Mainframe Batch 101 — Concepts & Why it Matters

Published in

Modern Mainframe

10 min readFeb 11, 2020

Where do your monthly credit card statements come from? Quarterly stock statements? Pension statements? Retail nightly sales reports? Supply chain delivery reports? Where is most of this heavy lifting done?

z/OS Batch Processing.

Bank statements, retail inventory reports, and stock statements are often processed by z/OS batch

This may not be the most exciting stuff, but think about what would happen if it stopped working — this is truly business critical workload that we take for granted. Delays or errors in processing these statements and reports can be disastrous. Batch disruptions can impact real-time interactions as well — as seen in 2018 outages or 2012 delays.

Fun fact: The precursor to JES was HASP (Houston Automatic Spooling Facility) which was developed for NASA by IBM. This is why JES messages, even today, use the $HASP message prefix.

Mainframes, z/OS and JES (Job Entry Subsystem of z/OS), excel at processing terabytes of data to produce meaningful output due to the nature of their architecture. This is one of the reasons z/OS continues to be the platform of choice for batch workload. If you’d like to learn more about how JES works, check out Steve Warren’s GSE UK presentation (PDF).

Survey

I ran a survey on z/OS batch applications on SurveyMonkey using social media and various mainframe watering holes like the open mainframe project slack and the mainframe subreddit. I am thankful to the 22 mainframe users who responded to the survey within 2 days.

This blog entry and survey are part of a technical session I’m delivering at the SHARE Ft Worth event.

“Are you really doing this for SHARE or to gather marketing info?” — r/mainframe user

I don’t know if that’s reddit being reddit or if it’s indicative of the mainframe community’s surprise around a survey about z/OS batch applications!

Industries

No surprises here — banking and finance represent the majority of the respondents.

Roles

All roles associated with the lifecycle of batch applications are well represented in the survey.

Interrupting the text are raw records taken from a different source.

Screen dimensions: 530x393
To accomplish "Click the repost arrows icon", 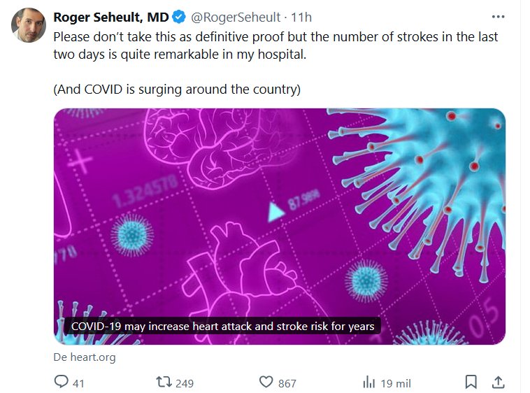I will (x=164, y=383).
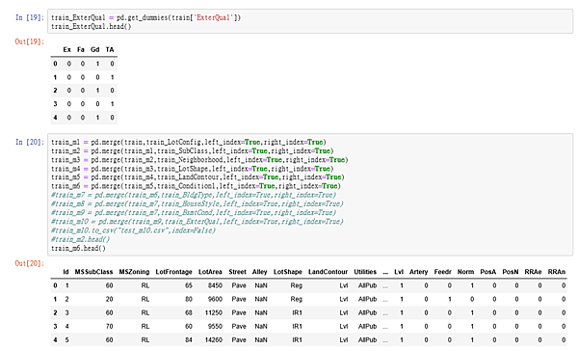
Task: Click the MSZoning column header
Action: coord(134,272)
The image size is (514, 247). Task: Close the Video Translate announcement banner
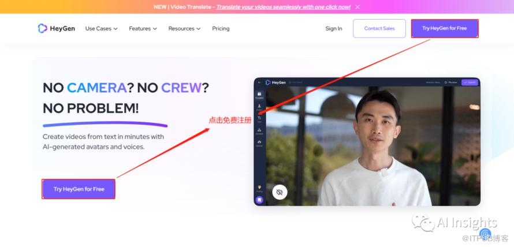tap(357, 7)
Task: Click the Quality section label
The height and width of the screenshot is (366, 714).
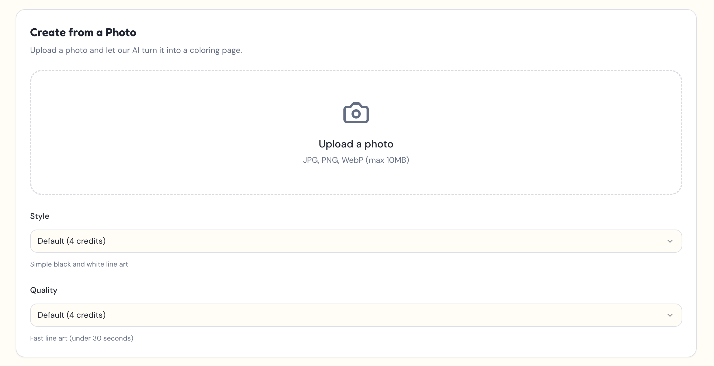Action: (44, 290)
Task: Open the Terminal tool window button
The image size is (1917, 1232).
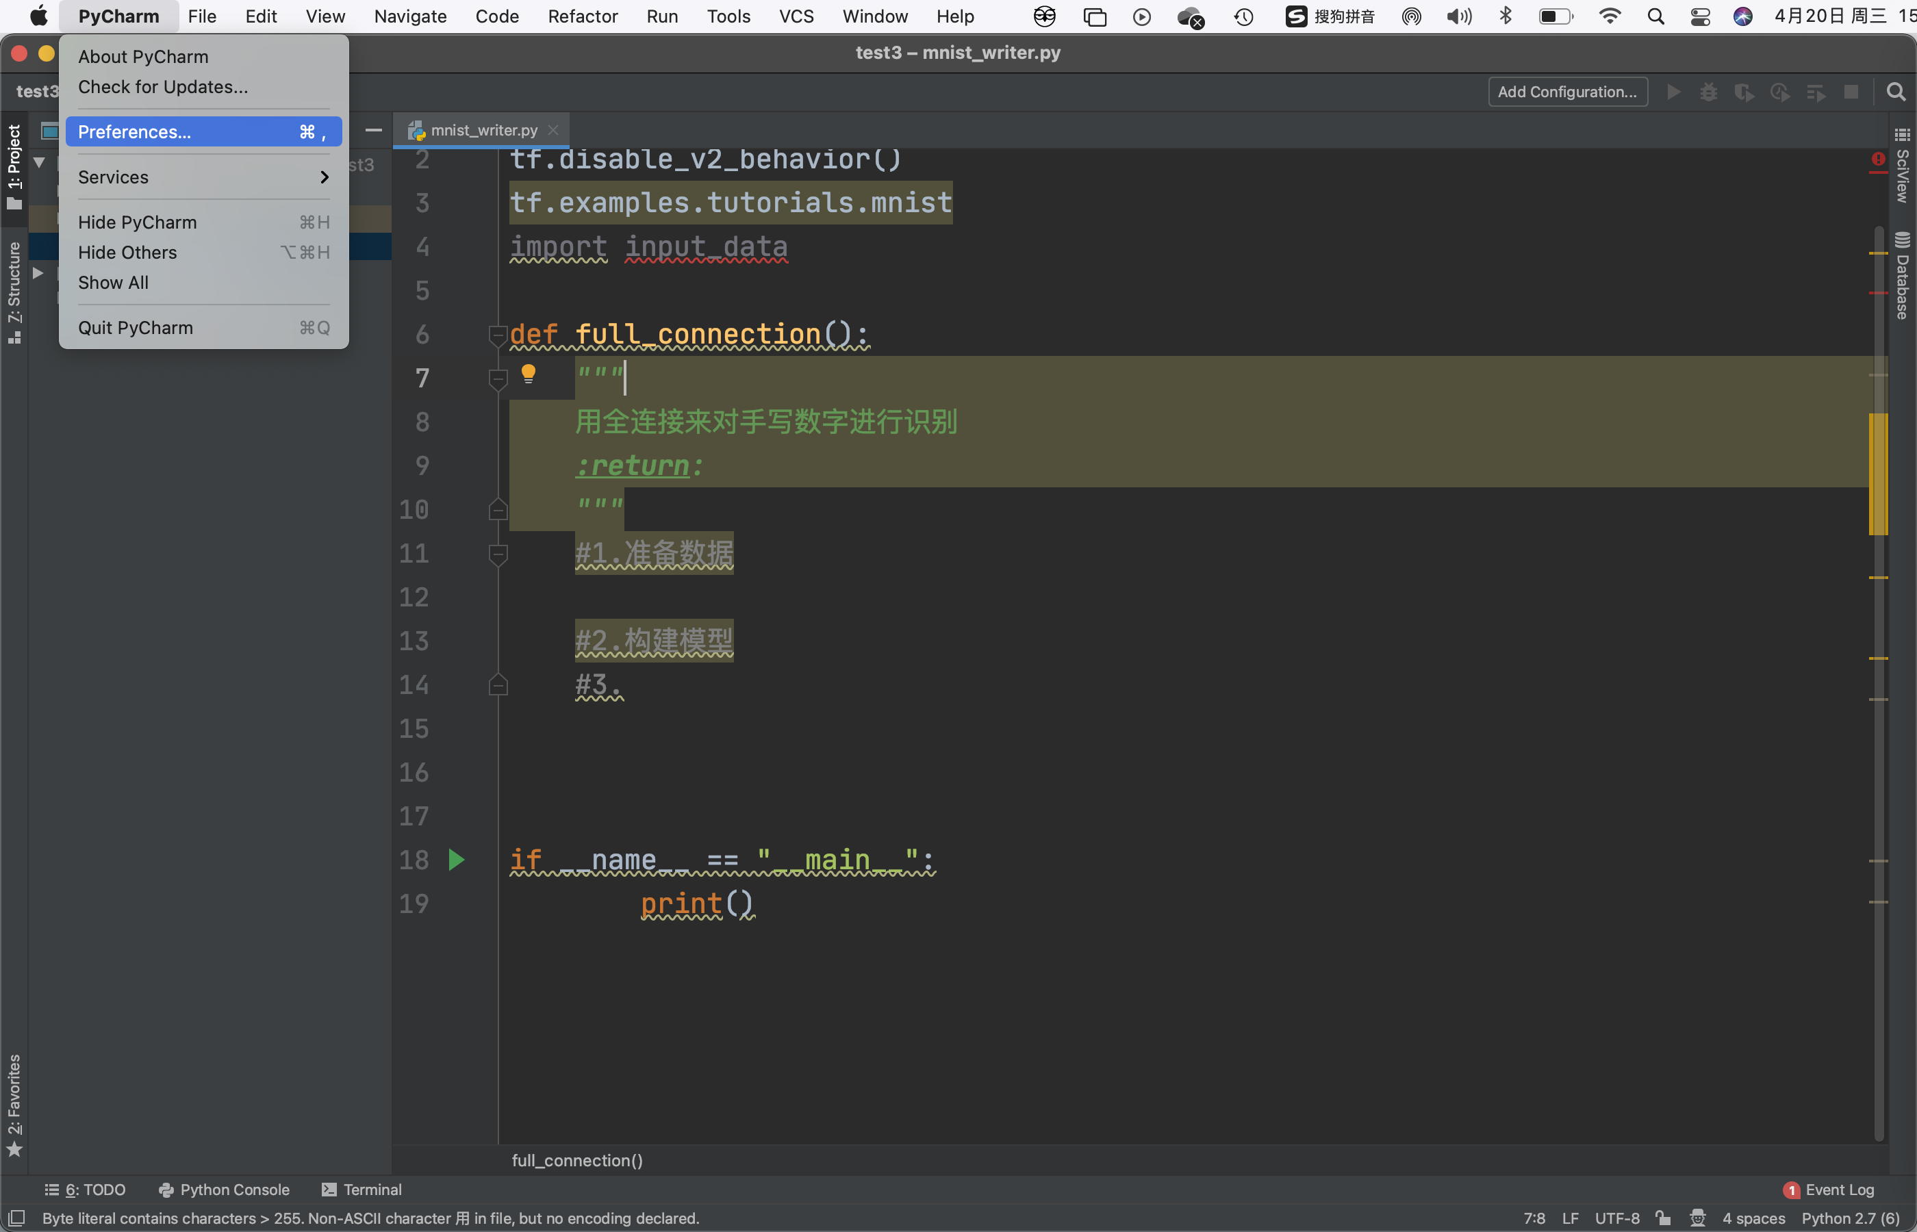Action: 362,1190
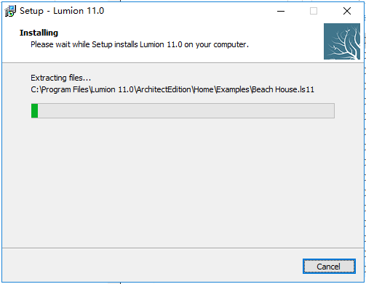Click the green filled part of progress bar

[x=34, y=111]
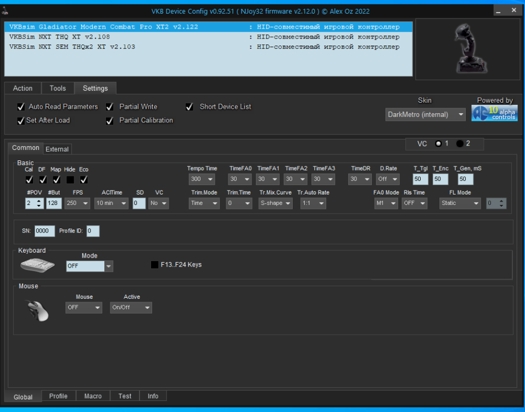Click the mouse icon in Mouse section

click(x=37, y=310)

Prevalence of Batch on z/OS

The survey’s median response shows that 30–50% of the workload on the mainframe is z/OS batch workload. So, what’s the rest of it?

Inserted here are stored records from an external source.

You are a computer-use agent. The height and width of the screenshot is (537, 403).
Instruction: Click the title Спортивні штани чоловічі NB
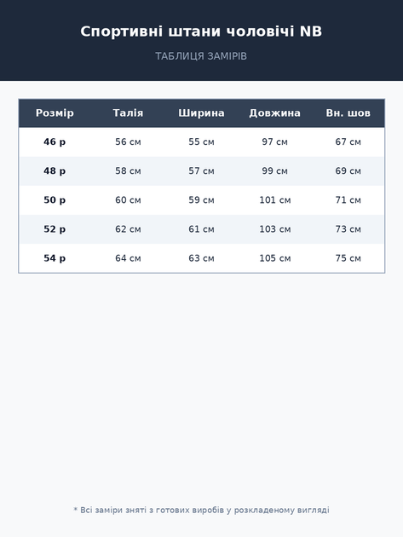(201, 32)
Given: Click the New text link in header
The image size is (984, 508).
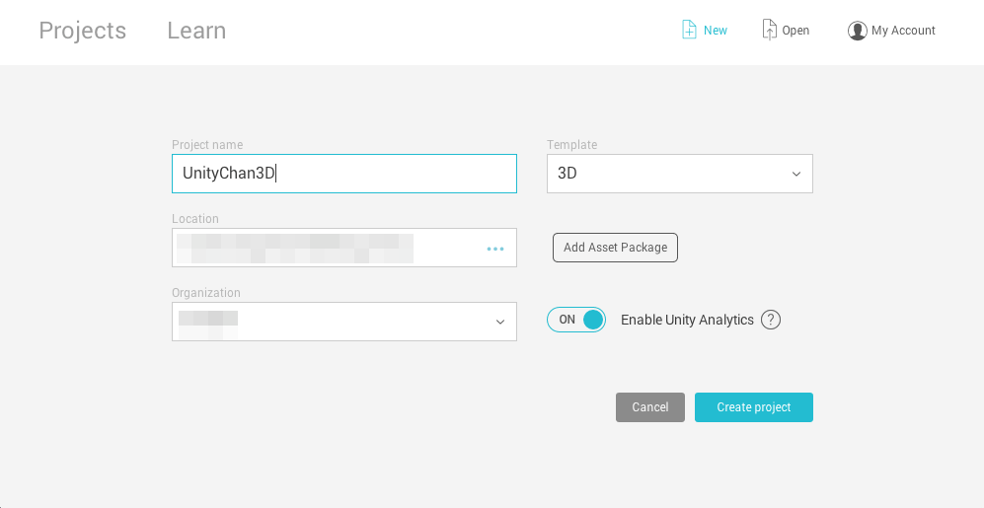Looking at the screenshot, I should [716, 31].
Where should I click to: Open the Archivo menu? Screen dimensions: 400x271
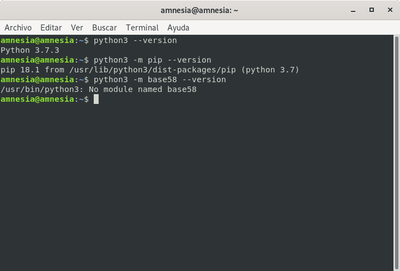click(18, 28)
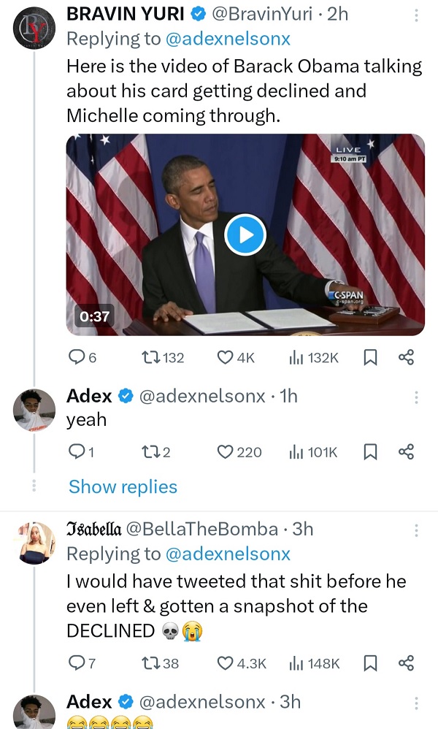Open the @BellaTheBomba profile handle

(x=202, y=529)
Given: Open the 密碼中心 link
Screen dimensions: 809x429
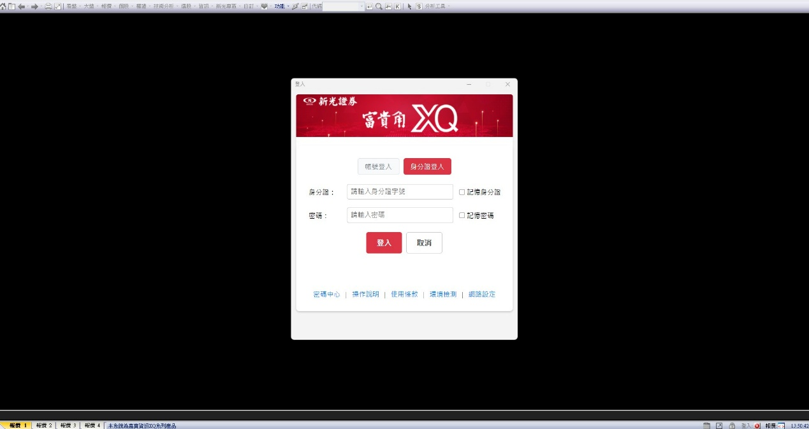Looking at the screenshot, I should 326,294.
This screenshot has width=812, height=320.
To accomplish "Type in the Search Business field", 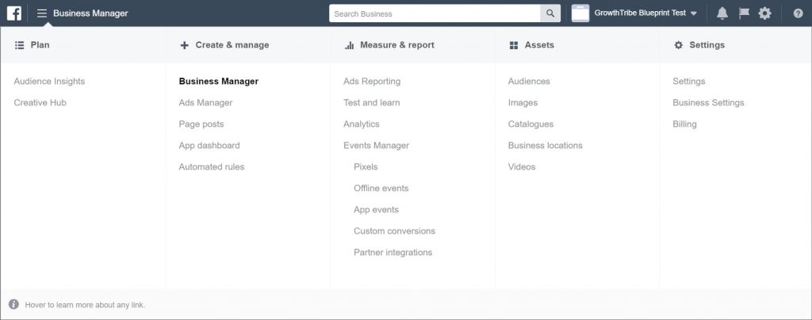I will tap(435, 13).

OLTP — Online Transaction Processing workload.

This could be CICS, IMS or zOSConnect EE, but essentially this is the interactive stuff; people checking their bank balances, insurance claims, using their passports at airports or out shopping using their credit cards. Even these interactive applications rely on batch processing for continued operation. For example, nightly batch jobs are typically what cause your “pending transactions” on credit card or bank accounts to go from pending to confirmed. If these batch jobs don’t function properly, they will ultimately cause the interactive portion of the app to stop functioning.

Generally, the interactive stuff usually gets all the love and attention, but we’ll be focusing on understanding batch workload.

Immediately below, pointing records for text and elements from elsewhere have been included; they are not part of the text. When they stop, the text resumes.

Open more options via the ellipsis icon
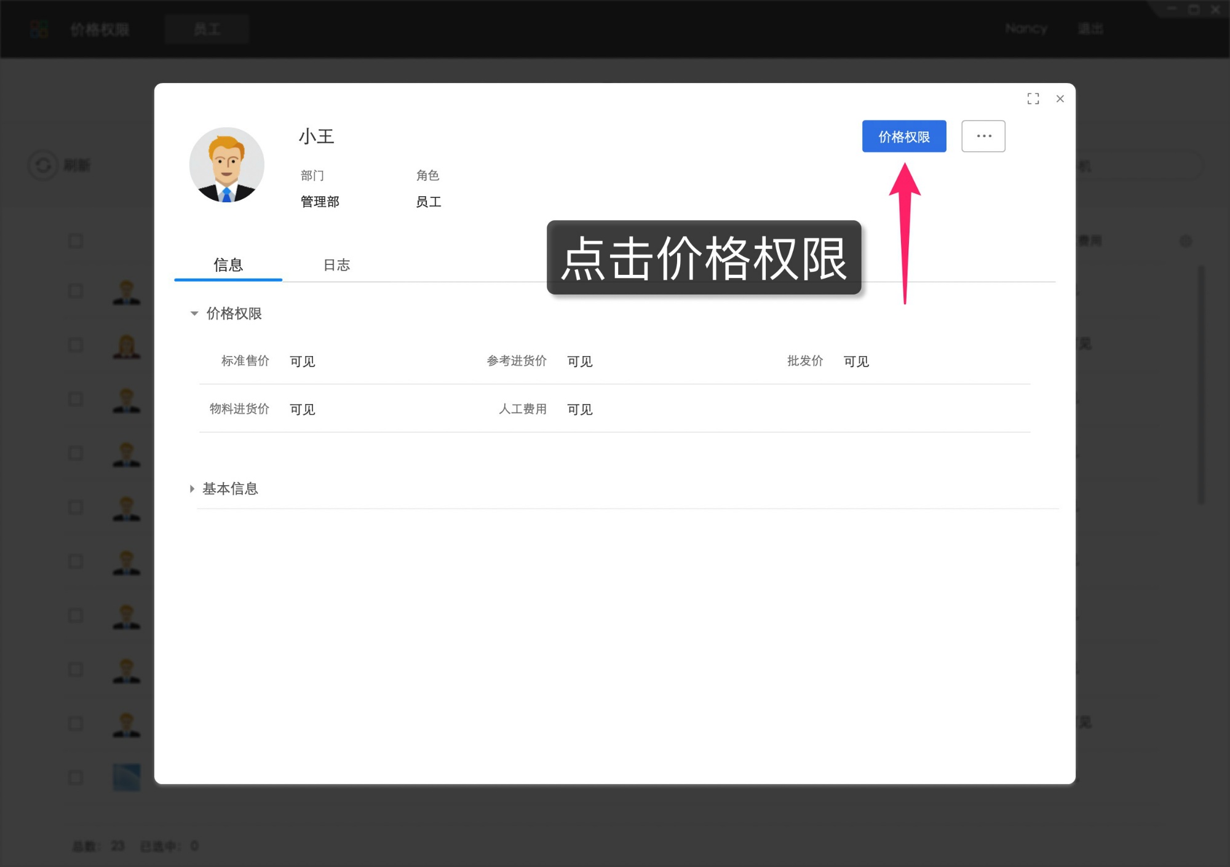The image size is (1230, 867). (983, 136)
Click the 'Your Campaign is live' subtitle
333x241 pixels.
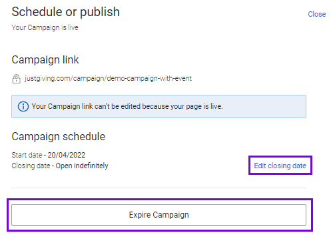point(45,27)
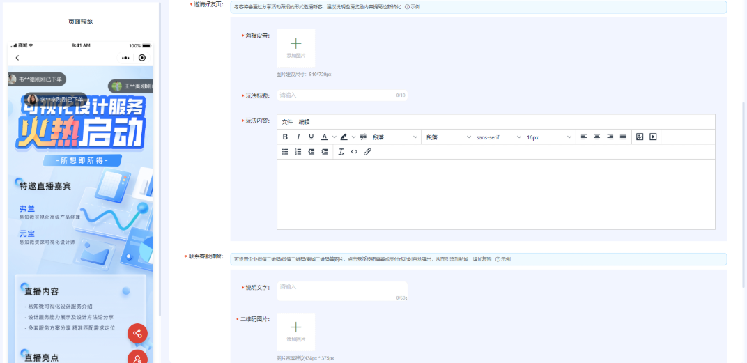The image size is (747, 363).
Task: Open the sans-serif font family dropdown
Action: coord(498,137)
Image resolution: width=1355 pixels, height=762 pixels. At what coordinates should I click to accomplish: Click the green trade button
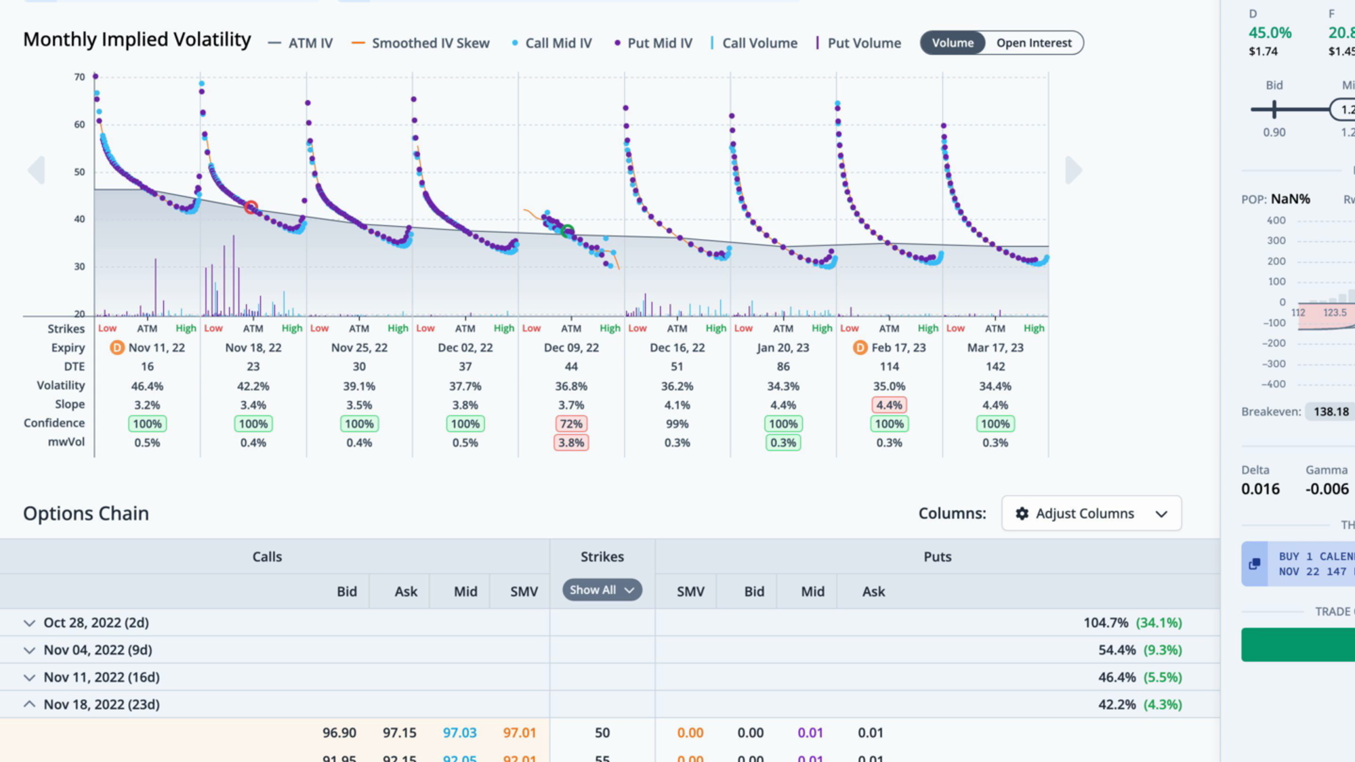click(x=1298, y=644)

What is a Batch Application?

linux cron (batch scheduler) sample

Batch workload is prevalent on many platforms. There’s JES for z/OS, and SLURM for Linux. Even cloud service providers have dedicated batch platforms like AWS batch, and Azure batch.

A batch job is a computer program or set of programs processed in batch mode. This means that a sequence of commands to be executed by the operating system is listed in a file (often called a batch file, command file, job script, or shell script) and submitted for execution as a single unit. — “About batch jobs” Indiana University

Batch Applications on z/OS

z/OS batch applications are a type of application software with business logic that runs on the z/OS Operating System at periodic intervals to produce meaningful output from data that was accumulated.

JCL

Multi-step batch job’s JCL to copy a load library and create USS directory

In linux, a batch job is likely written as a shell script. In z/OS, batch jobs are written in Job Control Language (JCL).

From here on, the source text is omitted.